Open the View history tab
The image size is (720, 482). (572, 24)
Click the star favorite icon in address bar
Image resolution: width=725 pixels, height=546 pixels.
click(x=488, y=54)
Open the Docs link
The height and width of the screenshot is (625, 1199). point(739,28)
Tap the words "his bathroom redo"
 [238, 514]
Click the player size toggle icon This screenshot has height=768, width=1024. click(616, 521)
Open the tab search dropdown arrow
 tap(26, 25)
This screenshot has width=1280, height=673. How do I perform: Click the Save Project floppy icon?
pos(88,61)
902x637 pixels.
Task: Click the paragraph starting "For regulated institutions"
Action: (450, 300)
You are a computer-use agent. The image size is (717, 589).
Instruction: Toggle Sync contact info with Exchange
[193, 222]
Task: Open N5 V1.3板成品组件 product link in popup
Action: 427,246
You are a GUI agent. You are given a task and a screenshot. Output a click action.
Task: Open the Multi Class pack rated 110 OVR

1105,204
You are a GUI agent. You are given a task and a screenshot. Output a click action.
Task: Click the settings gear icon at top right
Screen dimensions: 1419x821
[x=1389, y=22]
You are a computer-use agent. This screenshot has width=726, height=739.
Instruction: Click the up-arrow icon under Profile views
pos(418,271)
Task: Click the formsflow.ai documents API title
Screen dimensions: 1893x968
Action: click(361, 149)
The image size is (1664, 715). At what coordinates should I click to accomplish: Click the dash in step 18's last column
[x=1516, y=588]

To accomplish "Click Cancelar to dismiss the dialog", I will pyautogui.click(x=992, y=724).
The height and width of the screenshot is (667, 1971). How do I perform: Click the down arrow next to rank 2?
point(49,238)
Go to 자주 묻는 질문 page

= = =

AIM OF THE TASK
Once you have found every line above holding the word "computer", copy those lines.

FINAL ANSWER
You are a computer-use agent. The image size is (717, 589).
You are a computer-use agent. This screenshot has width=726, height=739.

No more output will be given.